> Görev ayrıntıları
Aşağıdaki satırlardan "The height and" ifadesini içeren satırdan başlayıp son satır da dahil olmak üzere satırların sonuna kadar olanları hiç değiştirmeden yeniden yazın. Cevabınızda resimlere yer vermeyin.

=======

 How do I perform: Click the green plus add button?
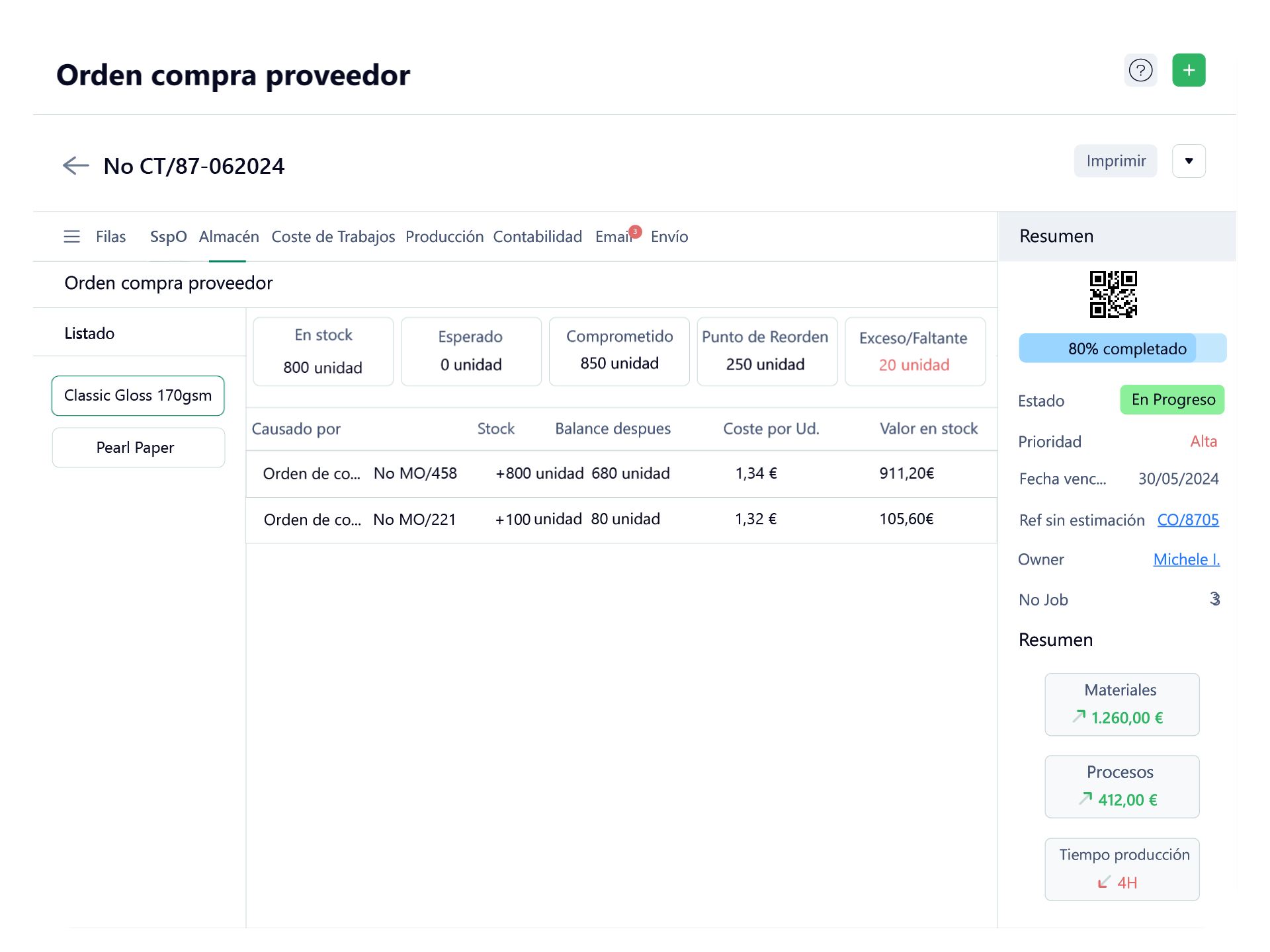click(x=1189, y=70)
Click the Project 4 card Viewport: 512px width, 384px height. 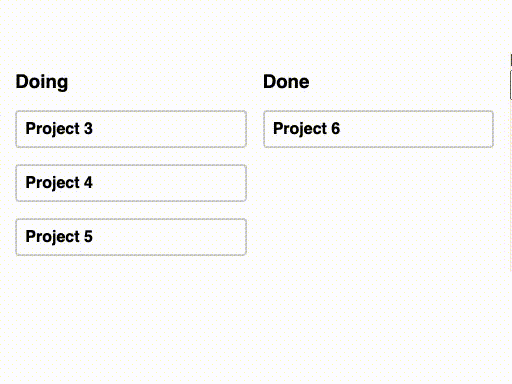[131, 183]
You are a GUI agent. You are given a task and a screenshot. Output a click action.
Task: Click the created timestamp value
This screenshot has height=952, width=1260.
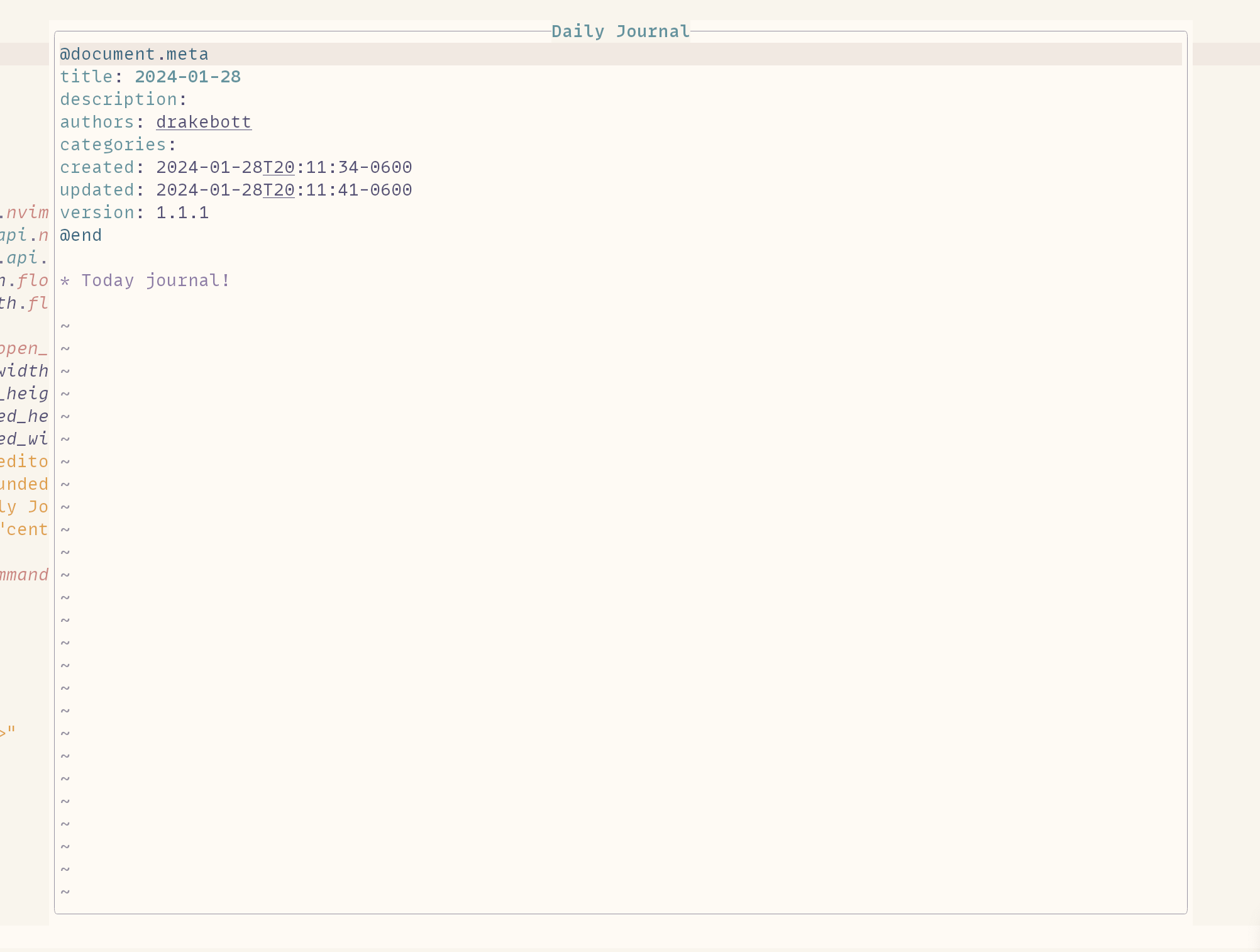pos(283,167)
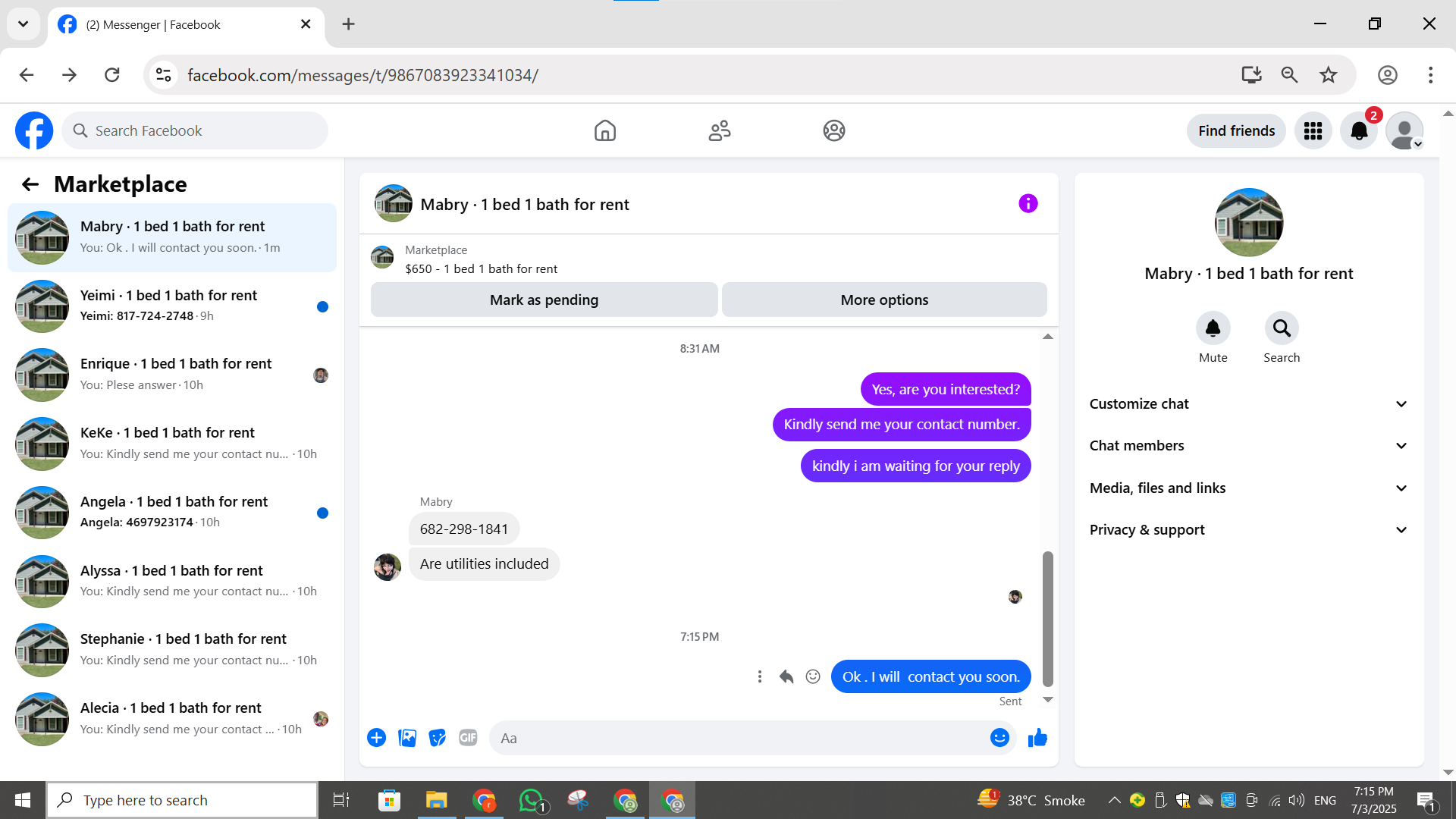Screen dimensions: 1456x819
Task: Click Mark as pending button
Action: tap(544, 300)
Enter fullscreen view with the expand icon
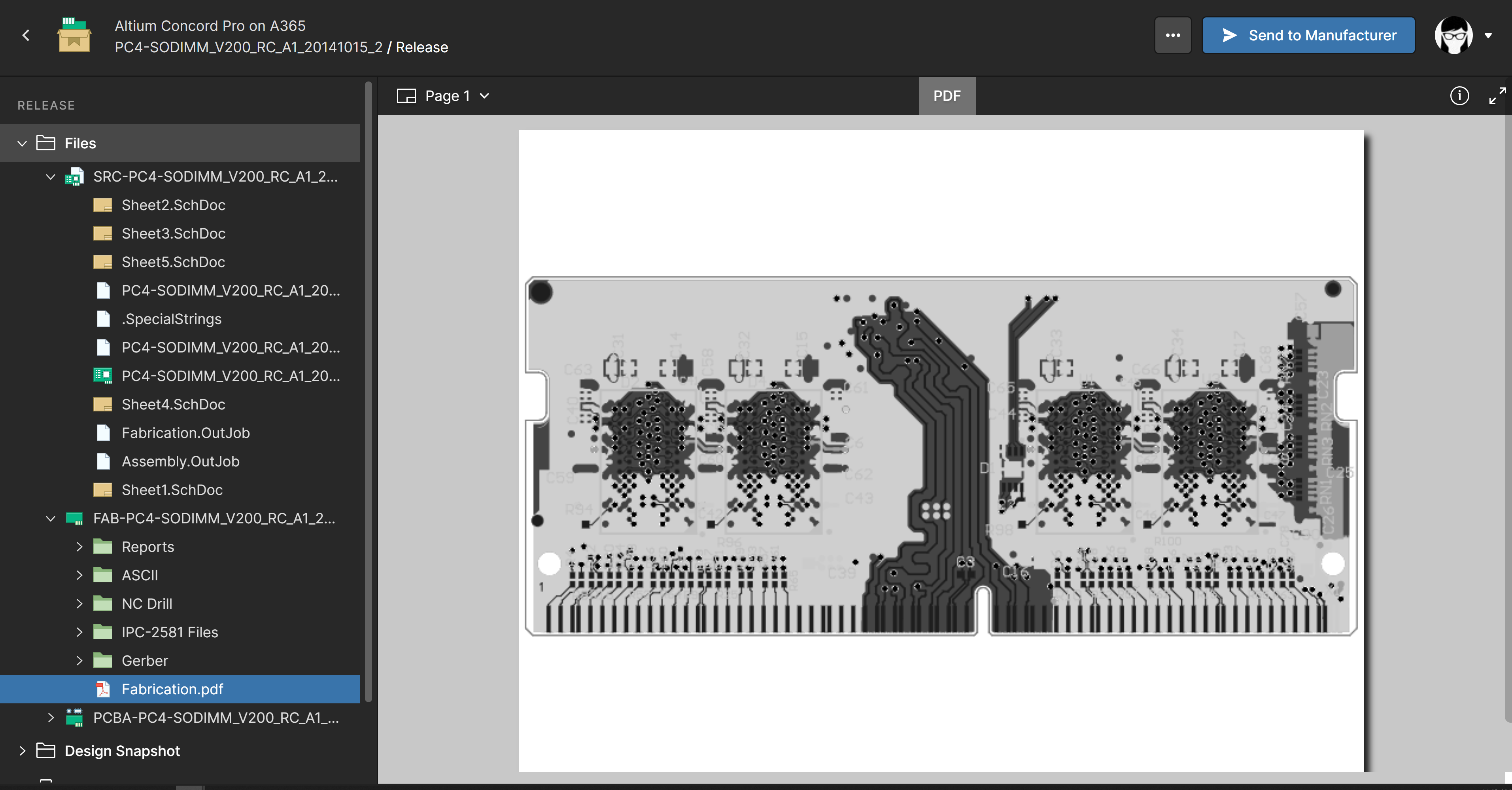Screen dimensions: 1512x790 (x=1497, y=96)
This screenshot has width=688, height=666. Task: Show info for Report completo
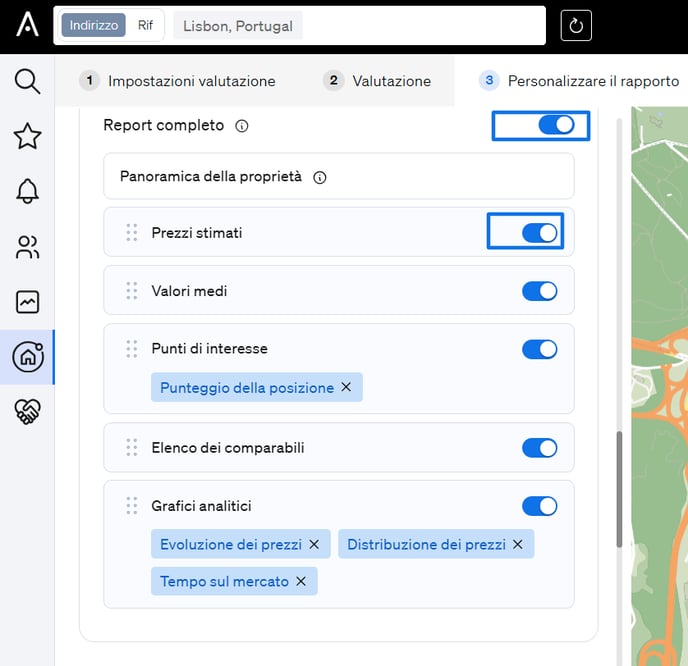click(242, 126)
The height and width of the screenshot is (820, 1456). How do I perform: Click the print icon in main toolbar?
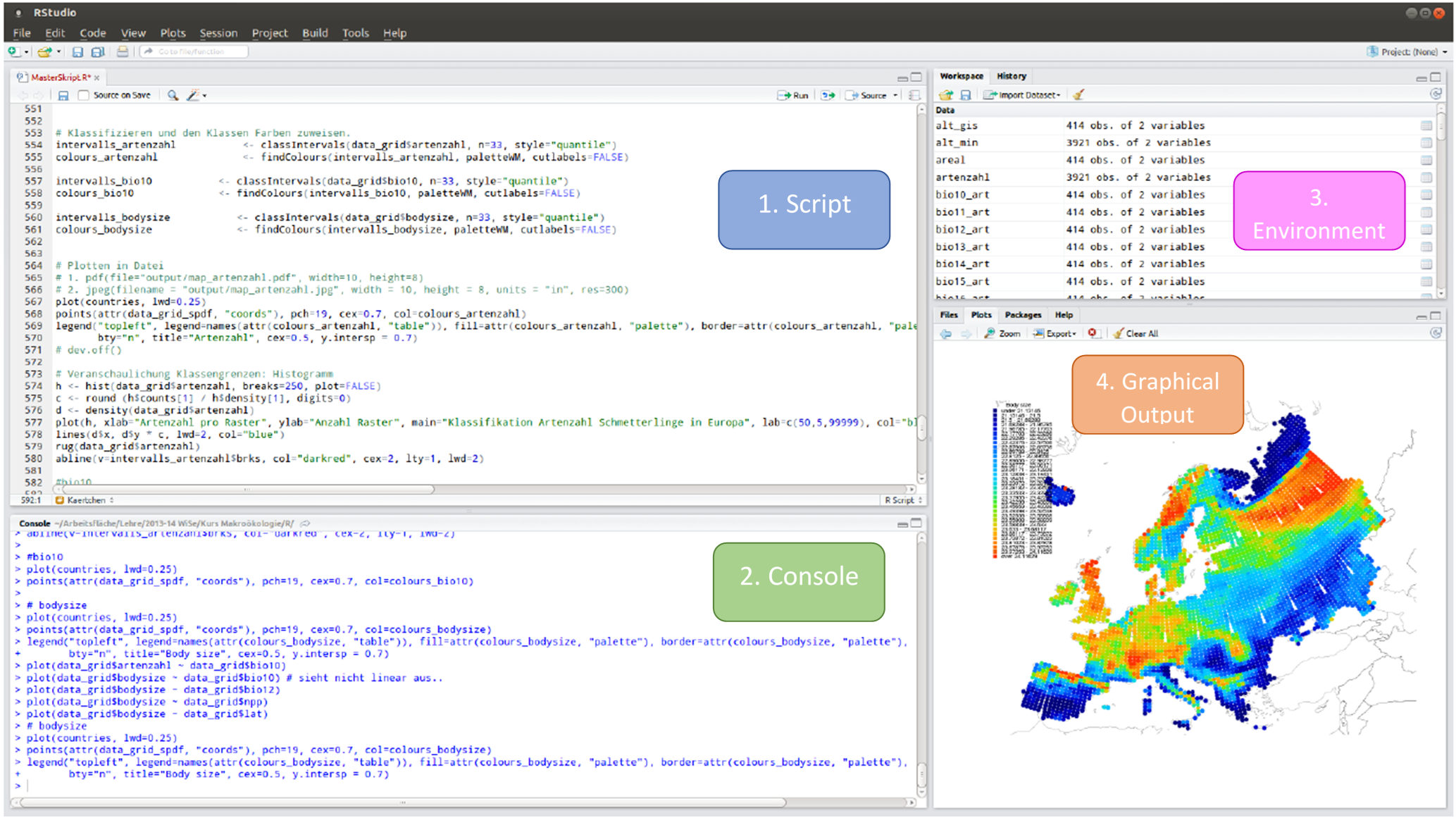(x=123, y=52)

=======

> Alıştırmanın cevabı
The height and width of the screenshot is (820, 1456). How do I perform: Click the print icon in main toolbar?
(x=123, y=52)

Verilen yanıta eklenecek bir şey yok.